Parliamentary crisis pushes Ukraine's IMF programme to the brink

UKRAINE - In Brief 17 Mar 2026 by Dmytro Boyarchuk

Parliamentary crisis is in full swing. In our last report, "Though Russia's strategies keep failing, the war is far from over," we described how the IMF is struggling with its new program and that the outlook is not particularly encouraging. Today Bloomberg reported that the IMF is now openly raising the alarm that funding for the program may effectively never get off the ground, as parliament refuses to vote on anything the Cabinet proposes. Poorly conceived proposals in the taxation area are only part of the story. The bigger picture is that Volodymyr Zelenskyy has effectively lost the lion's share of his political shine — yet continues to behave as though nothing has changed. Zelenskyy and his hand-picked Prime Minister Yulia Svyrydenko have chosen the path of building a positive narrative around their actions: spreading helicopter money across various populist programmes, raising pensions, and the like. The dirty work — tax increases, dealing with mobilisation problems — they want someone else to handle.

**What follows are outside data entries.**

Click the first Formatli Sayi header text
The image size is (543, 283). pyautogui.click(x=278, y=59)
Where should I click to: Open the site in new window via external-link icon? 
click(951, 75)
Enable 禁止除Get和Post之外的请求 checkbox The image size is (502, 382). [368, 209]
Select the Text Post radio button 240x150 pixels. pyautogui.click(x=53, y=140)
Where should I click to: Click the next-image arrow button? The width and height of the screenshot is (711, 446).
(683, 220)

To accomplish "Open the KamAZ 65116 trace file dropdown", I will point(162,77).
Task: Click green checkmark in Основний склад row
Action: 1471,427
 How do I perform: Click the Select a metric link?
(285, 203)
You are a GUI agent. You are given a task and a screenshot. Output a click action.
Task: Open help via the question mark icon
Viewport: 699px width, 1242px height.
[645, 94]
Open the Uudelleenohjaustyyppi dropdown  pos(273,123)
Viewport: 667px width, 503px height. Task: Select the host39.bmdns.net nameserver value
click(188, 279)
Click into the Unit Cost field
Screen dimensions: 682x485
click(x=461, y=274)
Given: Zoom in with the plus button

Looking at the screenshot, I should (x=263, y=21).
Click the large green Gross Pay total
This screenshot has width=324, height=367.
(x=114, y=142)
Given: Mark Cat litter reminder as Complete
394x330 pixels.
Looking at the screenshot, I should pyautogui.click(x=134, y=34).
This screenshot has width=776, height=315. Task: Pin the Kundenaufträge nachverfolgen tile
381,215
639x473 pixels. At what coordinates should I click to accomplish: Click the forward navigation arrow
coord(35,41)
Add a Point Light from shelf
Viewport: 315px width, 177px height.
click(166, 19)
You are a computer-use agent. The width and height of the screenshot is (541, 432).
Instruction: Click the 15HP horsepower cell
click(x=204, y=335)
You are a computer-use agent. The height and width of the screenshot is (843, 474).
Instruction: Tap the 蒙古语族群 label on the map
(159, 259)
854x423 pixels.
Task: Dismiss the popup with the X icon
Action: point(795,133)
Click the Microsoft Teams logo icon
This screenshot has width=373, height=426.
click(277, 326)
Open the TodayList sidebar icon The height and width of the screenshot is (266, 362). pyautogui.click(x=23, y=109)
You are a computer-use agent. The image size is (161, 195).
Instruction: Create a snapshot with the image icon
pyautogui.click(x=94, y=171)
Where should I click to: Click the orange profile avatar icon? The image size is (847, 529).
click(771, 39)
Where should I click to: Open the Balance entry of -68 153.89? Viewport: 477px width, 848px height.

In the case of the IMF programme, Zelenskyy and the Cabinet want to be seen by society as the ones who give money to people, while offloading unpopular decisions onto MPs. Naturally, MPs have no desire to pull chestnuts out of the fire for a president who has never treated them as stakeholders worthy of serious consideration. Moreover, MPs can clearly see the collapse of Zelenskyy's party ratings and have no political future to speak of. A large number of them are now openly declaring their intention to resign rather than continue what they believe serves no purpose for them. Elections are needed, but there is no realistic way to hold them under conditions of perma...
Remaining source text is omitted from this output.